Kubernetes Autoscaling in 2026: HPA, VPA, KEDA, and When to Use Each

Introduction

Kubernetes autoscaling has evolved significantly. In 2026, most production clusters aren’t just using the basic Horizontal Pod Autoscaler — they’re combining multiple scaling strategies to handle different workload characteristics. This post covers the full autoscaling toolkit: HPA, VPA, KEDA, and cluster-level scaling, with decision guidance on which to reach for and when.

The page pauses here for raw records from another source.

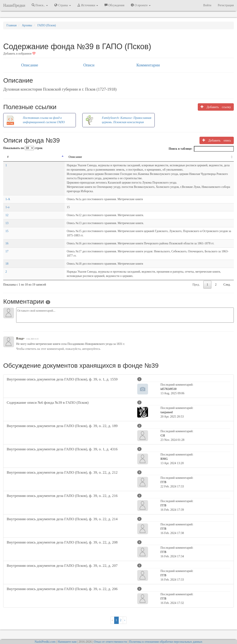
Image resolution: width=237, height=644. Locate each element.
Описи (89, 65)
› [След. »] (125, 607)
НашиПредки (14, 5)
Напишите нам (67, 629)
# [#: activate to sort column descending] (8, 157)
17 (7, 242)
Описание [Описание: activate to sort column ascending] (23, 157)
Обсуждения (114, 5)
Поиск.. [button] (40, 5)
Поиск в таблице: (201, 149)
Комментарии (148, 65)
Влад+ (20, 326)
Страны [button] (62, 5)
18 (7, 250)
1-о (7, 203)
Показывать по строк (23, 148)
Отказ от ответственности (110, 629)
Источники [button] (88, 5)
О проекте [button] (141, 5)
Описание (29, 65)
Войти (207, 5)
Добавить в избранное (19, 54)
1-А (8, 195)
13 (7, 219)
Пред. (196, 272)
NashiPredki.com (45, 629)
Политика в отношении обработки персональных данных (166, 629)
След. (227, 272)
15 (7, 227)
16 (7, 235)
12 (7, 211)
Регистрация (226, 5)
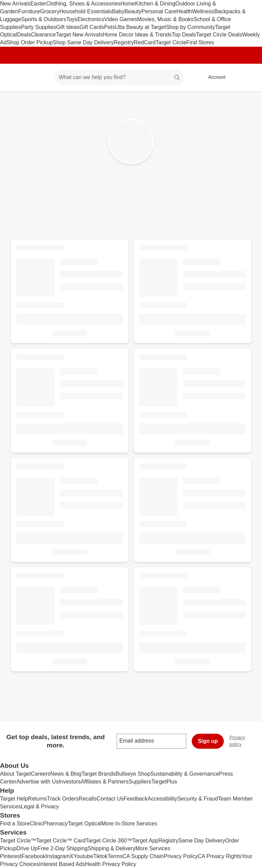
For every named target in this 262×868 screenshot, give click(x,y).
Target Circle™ (18, 840)
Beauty (133, 11)
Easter (38, 3)
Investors (70, 781)
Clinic (36, 823)
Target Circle (171, 42)
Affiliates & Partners (105, 781)
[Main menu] (39, 77)
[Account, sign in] (213, 77)
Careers (40, 774)
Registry (124, 42)
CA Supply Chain (143, 856)
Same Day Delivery (202, 840)
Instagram (57, 856)
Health (184, 11)
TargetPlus (164, 781)
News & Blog (66, 774)
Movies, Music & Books (165, 19)
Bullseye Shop (133, 774)
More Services (153, 848)
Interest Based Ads (62, 864)
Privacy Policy (181, 856)
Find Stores (200, 42)
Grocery (49, 11)
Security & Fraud (198, 798)
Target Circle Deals (219, 34)
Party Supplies (38, 27)
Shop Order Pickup (30, 42)
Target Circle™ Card (61, 840)
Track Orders (63, 798)
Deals (24, 34)
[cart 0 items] (248, 77)
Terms (115, 856)
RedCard (145, 42)
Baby (118, 11)
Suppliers (140, 781)
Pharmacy (55, 823)
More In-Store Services (129, 823)
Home (128, 3)
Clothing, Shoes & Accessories (83, 3)
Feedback (135, 798)
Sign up (208, 741)
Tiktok (100, 856)
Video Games (120, 19)
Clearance (43, 34)
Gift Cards (92, 27)
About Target (15, 774)
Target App (145, 840)
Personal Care (159, 11)
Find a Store (15, 823)
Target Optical (84, 823)
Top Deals (184, 34)
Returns (38, 798)
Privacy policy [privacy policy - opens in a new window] (246, 741)
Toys (72, 19)
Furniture (29, 11)
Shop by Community (190, 27)
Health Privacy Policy (111, 864)
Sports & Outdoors (44, 19)
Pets (110, 27)
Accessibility (162, 798)
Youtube (83, 856)
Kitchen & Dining (155, 3)
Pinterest (11, 856)
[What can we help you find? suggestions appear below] (119, 77)
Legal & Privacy (40, 806)
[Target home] (15, 77)
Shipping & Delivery (112, 848)
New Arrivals (15, 3)
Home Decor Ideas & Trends (137, 34)
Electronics (91, 19)
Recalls (88, 798)
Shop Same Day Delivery (83, 42)
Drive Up (27, 848)
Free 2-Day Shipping (62, 848)
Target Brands (99, 774)
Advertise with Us (38, 781)
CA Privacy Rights (220, 856)
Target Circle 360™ (109, 840)
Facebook (33, 856)
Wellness (203, 11)
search (177, 78)
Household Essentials (86, 11)
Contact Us (110, 798)
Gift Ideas (68, 27)
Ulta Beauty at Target (140, 27)
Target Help (14, 798)
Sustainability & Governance (185, 774)
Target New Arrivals (79, 34)
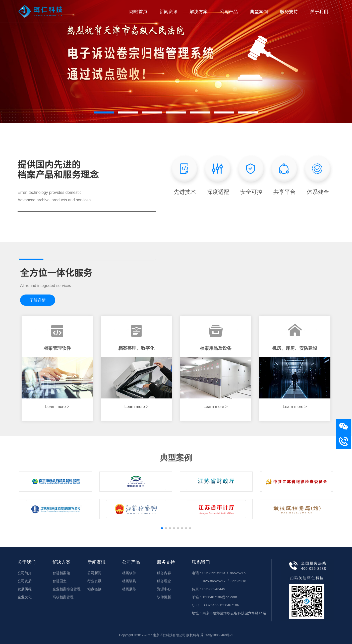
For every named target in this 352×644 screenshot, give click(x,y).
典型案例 (259, 11)
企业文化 (25, 597)
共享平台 (284, 174)
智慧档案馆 (61, 573)
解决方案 (199, 11)
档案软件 (129, 573)
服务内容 (164, 573)
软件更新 (164, 597)
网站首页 (138, 11)
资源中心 (164, 589)
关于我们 (319, 11)
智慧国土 (60, 581)
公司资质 (25, 581)
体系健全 (318, 174)
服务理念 (164, 581)
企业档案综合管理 (67, 589)
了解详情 (38, 300)
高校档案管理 (63, 597)
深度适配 (218, 174)
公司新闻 (94, 573)
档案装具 (129, 581)
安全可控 (251, 174)
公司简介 (25, 573)
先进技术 (185, 174)
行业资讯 (94, 581)
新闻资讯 (168, 11)
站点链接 (94, 589)
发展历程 (25, 589)
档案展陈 (129, 589)
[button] (104, 112)
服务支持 (289, 11)
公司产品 (229, 11)
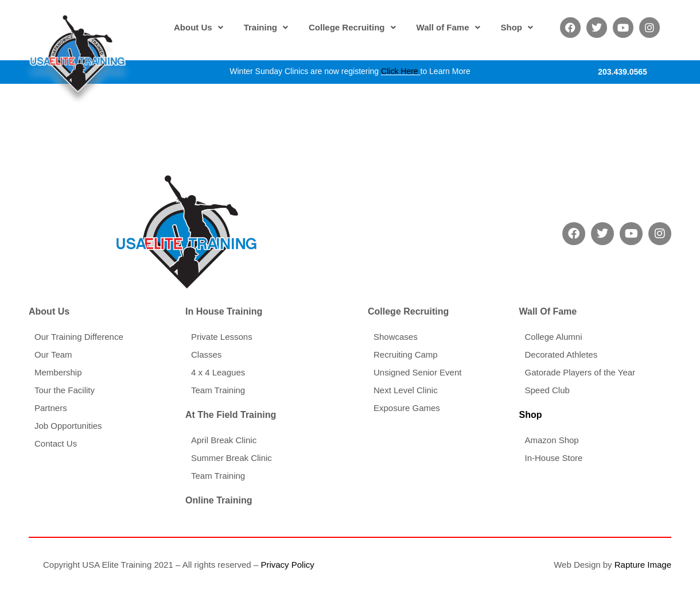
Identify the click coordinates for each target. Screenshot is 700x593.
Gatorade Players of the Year (580, 372)
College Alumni (553, 336)
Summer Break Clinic (231, 458)
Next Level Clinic (406, 390)
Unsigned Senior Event (417, 372)
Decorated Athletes (561, 354)
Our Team (53, 354)
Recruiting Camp (406, 354)
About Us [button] (199, 27)
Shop (530, 414)
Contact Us (56, 443)
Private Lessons (221, 336)
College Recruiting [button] (352, 27)
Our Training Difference (79, 336)
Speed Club (547, 390)
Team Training (218, 390)
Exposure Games (407, 408)
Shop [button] (517, 27)
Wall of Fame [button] (448, 27)
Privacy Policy (287, 564)
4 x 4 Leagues (218, 372)
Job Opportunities (68, 425)
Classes (206, 354)
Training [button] (266, 27)
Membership (58, 372)
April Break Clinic (224, 440)
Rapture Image (643, 564)
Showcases (395, 336)
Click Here (399, 71)
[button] (199, 27)
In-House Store (553, 458)
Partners (50, 408)
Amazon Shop (551, 440)
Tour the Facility (64, 390)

Server infrastructure at scale Photo by Growtika on Unsplash

The Four Scaling Axes

Before diving into tools, understand the four dimensions you can scale along:

Axis	What it does	Tool
Horizontal (pods)	Add/remove pod replicas	HPA, KEDA
Vertical (resources)	Resize CPU/memory per pod	VPA
Cluster (nodes)	Add/remove cluster nodes	Cluster Autoscaler, Karpenter
Predictive	Scale ahead of demand	KEDA scheduled scalers, HPA v2

Real production systems usually need 2-3 of these working together.

Horizontal Pod Autoscaler (HPA)

HPA is the classic: it scales pod replicas based on metrics, typically CPU or memory.

Basic Configuration

apiVersion: autoscaling/v2
kind: HorizontalPodAutoscaler
metadata:
  name: api-server-hpa
spec:
  scaleTargetRef:
    apiVersion: apps/v1
    kind: Deployment
    name: api-server
  minReplicas: 2
  maxReplicas: 50
  metrics:
  - type: Resource
    resource:
      name: cpu
      target:
        type: Utilization
        averageUtilization: 70
  - type: Resource
    resource:
      name: memory
      target:
        type: Utilization
        averageUtilization: 80

The Stabilization Window Problem

Default HPA behavior is aggressively reactive — it scales up fast but scales down fast too, causing flapping. Use stabilization windows to control this:

behavior:
  scaleDown:
    stabilizationWindowSeconds: 300  # Wait 5 min before scaling down
    policies:
    - type: Percent
      value: 10
      periodSeconds: 60  # Remove at most 10% of pods per minute
  scaleUp:
    stabilizationWindowSeconds: 0    # Scale up immediately
    policies:
    - type: Percent
      value: 100
      periodSeconds: 15  # Can double pod count every 15s

Custom Metrics with HPA

HPA v2 supports custom metrics via the Custom Metrics API. Common sources: Prometheus Adapter, Datadog Cluster Agent, Google Cloud Monitoring.

metrics:
- type: Pods
  pods:
    metric:
      name: http_requests_per_second
    target:
      type: AverageValue
      averageValue: "500"  # 500 RPS per pod target

Vertical Pod Autoscaler (VPA)

VPA resizes the CPU and memory requests/limits of running pods. It’s the right tool when your pods have inconsistent or poorly calibrated resource requests.

The VPA Operating Modes

apiVersion: autoscaling.k8s.io/v1
kind: VerticalPodAutoscaler
metadata:
  name: api-server-vpa
spec:
  targetRef:
    apiVersion: apps/v1
    kind: Deployment
    name: api-server
  updatePolicy:
    updateMode: "Auto"   # Off | Initial | Recreate | Auto

Mode	Behavior
`Off`	Recommendations only, no changes
`Initial`	Apply recommendations only to new pods
`Recreate`	Evict pods to apply updates (downtime possible)
`Auto`	Best effort in-place update (requires InPlaceOrRecreate)

VPA + HPA Conflict

Warning: Don’t use VPA and HPA on the same resource metrics (CPU/memory). They fight each other. The safe combination:

HPA on custom metrics (RPS, queue depth) + VPA on CPU/memory
Or: HPA on CPU/memory + VPA in Off mode (recommendations only)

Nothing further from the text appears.